Materials and Methods:

The cross-sectional study involved a total of 120 patients falling into three groups; Group I (healthy), Group II (periodontitis without DM2) and Group III (periodontitis with DM2) were subjected for sampling. Subgingival samples of periodontitis patients were tested for clinical parameters, and DNA extraction was performed. The presence of herpes virus (Epstein–Barr virus [EBV-1] and human Cytomegalovirus [HCMV]) was detected using multiplex polymerase chain reaction primers. Glycemic status of patients was recorded as glycosylated hemoglobin and scored accordingly. Chi-square test was performed to analyze the association between the categorical variables, and t-test/Mann–Whitney U-test/analysis of variance/Kruskal–Wallis test was used for continuous data.

Results:

Significant levels of EBV-1 were detected in Group III (n = 21, 52.5%), followed by Group II (n = 16, 40%) and Group I (n = 2, 5%) (P < 0.0001). HCMV was not detected. A significant association of EBV-1 to periodontal site-specific parameters was observed in Group II patients (P < 0.05). EBV-1 was predominant with poor glycemic status patients.

Conclusion:

This study revealed that the incidence of herpes virus infection in periodontal patients was higher in diabetic patients and the examined patients were prone to EBV-1 infections.

INTRODUCTION

The most common complex disease that affects the oral cavity is periodontitis. It affects about 30%–50% of adults, with 7%–15% suffering from its severity.[1] Periodontitis is a deregulated inflammatory response that results in damage of tooth-supporting tissues. Collagen fiber breakdown in periodontal ligament results in periodontal pocket formation between gingiva and tooth. As this destruction progresses, it leads to deepening of pockets resulting in loss of attachment. Parallel to this progressing attachment loss, there is alveolar resorption leading to tooth mobility and tooth loss.
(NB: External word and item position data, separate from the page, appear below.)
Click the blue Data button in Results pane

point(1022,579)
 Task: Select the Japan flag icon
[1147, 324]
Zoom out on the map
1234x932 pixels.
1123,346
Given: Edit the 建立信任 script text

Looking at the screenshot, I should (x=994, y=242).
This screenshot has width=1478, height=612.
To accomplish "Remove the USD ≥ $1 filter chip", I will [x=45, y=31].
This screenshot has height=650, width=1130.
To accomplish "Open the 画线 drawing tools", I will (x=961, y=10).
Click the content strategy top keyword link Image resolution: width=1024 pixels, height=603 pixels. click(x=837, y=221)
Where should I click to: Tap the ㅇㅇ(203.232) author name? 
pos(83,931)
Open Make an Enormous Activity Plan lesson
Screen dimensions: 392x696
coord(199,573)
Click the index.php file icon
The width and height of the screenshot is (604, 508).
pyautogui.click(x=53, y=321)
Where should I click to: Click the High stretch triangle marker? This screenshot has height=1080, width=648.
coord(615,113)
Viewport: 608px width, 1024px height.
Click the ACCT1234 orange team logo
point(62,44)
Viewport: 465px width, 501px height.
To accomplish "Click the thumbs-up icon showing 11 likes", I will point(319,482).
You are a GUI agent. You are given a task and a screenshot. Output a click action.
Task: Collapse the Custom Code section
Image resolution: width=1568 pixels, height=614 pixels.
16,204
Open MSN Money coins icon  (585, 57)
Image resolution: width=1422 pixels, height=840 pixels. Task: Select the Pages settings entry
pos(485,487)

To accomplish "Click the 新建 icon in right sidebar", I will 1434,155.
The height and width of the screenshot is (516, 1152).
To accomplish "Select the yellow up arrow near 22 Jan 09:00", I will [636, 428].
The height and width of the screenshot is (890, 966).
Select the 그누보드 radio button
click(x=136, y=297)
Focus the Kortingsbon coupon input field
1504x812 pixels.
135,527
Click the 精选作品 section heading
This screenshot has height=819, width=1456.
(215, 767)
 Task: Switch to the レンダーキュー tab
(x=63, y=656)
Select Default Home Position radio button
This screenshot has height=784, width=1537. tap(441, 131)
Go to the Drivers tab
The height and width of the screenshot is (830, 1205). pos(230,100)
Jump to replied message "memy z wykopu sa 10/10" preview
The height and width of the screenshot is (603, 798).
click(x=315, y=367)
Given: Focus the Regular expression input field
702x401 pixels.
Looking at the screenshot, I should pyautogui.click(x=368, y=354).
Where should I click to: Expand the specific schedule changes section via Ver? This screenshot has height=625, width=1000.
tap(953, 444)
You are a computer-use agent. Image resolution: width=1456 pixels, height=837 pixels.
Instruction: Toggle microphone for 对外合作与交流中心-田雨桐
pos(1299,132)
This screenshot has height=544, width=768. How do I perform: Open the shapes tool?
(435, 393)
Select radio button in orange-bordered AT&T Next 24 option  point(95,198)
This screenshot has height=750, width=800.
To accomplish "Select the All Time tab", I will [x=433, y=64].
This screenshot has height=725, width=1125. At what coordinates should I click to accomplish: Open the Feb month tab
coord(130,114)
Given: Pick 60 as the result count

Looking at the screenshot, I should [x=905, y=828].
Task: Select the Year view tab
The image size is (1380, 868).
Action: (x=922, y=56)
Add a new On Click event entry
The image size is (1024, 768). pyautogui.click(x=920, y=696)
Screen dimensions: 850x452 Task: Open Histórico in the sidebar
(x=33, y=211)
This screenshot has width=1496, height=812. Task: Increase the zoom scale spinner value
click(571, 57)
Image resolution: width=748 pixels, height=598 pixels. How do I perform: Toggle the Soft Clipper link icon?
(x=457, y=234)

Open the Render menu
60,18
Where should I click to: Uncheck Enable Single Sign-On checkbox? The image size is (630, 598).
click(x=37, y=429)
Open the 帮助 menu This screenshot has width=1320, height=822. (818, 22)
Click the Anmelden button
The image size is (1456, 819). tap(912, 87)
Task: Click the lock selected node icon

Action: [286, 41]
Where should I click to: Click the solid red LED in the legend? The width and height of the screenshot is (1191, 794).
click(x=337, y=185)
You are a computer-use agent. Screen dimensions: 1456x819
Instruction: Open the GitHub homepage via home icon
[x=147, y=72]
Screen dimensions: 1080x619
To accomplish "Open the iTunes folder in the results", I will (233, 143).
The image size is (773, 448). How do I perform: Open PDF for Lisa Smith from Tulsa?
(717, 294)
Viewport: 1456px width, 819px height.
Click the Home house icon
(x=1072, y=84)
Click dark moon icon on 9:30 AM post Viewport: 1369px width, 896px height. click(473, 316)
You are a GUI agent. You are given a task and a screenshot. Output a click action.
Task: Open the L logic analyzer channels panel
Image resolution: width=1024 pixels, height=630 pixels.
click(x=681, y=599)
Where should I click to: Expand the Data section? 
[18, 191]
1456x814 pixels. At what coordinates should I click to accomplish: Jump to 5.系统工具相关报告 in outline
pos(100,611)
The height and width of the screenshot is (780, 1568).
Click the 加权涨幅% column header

The microbial species, host immune responses and ecosystem-based aspects are accountable for its development making it a multifactorial disease.[2] The risk factors also have an important role in patients with periodontal infection, which can be modifiable behavioral or nonmodifiable intrinsic factors.[3] According to the European Federation of Periodontology and the International Diabetes Federation report (2017), periodontitis and diabetes are chronic nontransmissible diseases that are independently allied with the mortality and are known to have a bidirectional relationship.[4] Type 2 diabetes mellitus (DM2) is a well-established risk factor for periodontitis.[5] The possible links between these two diseases are elevation in levels of oxidative stress, interleukin (IL)-1-β, tumor necrosis factor-α, IL-6, receptor activator of nuclear factor-kappa B ligand/osteoprotegerin ratio and expression of Toll-like receptor 2/4.[4]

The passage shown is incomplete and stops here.